После этого Гевль распустил весь экипаж, оставив на палубе только двух матросов: одного управлявшего рулем и другого стоявшего на часах. Несколько минут мы молча прохаживались взад и вперед по палубе. Гевль был еще угрюмее прежнего. Когда пробило восемь часов, он велел позвать Югурту и сказал мне: -- Мистер Троутон, не потрудитесь ли вы отстоять за меня половину вахты? Матрос, который управляет рулем, знает свое дело; то же я могу сказать о часовом. Поэтому вы можете позволить экипажу спокойно пить грог, который я отпустил. Не вызывайте никого без самой крайней необходимости. Между тем мы с Югуртой пойдем зашивать покойника, чтобы приготовить его к погребению в десять часов. Вы знаете, в таком жарком климате нельзя долго держать на корабле мертвое тело. К тому же присутствие мертвеца приносит несчастье.

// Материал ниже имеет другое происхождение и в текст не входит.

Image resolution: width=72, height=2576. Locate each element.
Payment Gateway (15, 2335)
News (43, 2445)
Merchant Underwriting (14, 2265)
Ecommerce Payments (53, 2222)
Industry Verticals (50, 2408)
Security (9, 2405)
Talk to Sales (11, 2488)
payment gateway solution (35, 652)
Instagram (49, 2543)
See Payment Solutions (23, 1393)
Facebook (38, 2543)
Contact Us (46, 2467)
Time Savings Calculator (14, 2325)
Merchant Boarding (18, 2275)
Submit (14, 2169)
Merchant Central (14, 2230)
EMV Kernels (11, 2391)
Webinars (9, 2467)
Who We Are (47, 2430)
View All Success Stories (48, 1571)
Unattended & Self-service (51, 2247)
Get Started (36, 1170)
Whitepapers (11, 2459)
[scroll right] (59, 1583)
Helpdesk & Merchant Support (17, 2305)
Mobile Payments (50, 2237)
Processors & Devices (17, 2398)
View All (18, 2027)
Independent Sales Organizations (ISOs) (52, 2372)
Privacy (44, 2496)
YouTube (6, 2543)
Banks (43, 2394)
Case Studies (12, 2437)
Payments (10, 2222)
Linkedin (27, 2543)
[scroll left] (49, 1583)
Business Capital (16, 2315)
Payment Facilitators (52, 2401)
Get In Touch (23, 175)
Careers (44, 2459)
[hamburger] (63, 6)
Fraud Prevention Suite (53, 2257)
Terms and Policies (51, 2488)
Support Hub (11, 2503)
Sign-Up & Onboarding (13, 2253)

Он спустился с Югуртой под палубу, и через несколько минут я услышал там стон, который, впрочем, нисколько не удивил меня, потому что он раздавался почти беспрестанно, с тех пор как Томкинс был заперт в задней каюте. Ночь была темная. По мере того как мрак спускался на волны, воображение мое становилось мрачнее Мысль, что теперь делают у меня под ногами, случившиеся с нами несчастья и бедственные предсказания Гевля, которые я, хотя не считал за верные, однако же не мог никак изгнать из головы, -- все это сильно действовало на мое воображение и тяжелым камнем ложилось на сердце.
В десять часов, -- ровно в десять, -- явился Гевль. Расстроенные черты лица и блуждающие взоры придавали его физиономии какое-то дикое выражение; свет фонаря делал еще страшнее нашего таинственного штурмана. Нельзя было смотреть на него без содрогания. Он подошел ко мне, поблагодарил за вахту и велел собрать экипаж для присутствования при погребении. Матросы на этот раз не выбежали с шумом и поспешностью, как бывает обыкновенно; напротив, они появились из-под палубы молчаливо и медленно, как тени, восстающие из гробов.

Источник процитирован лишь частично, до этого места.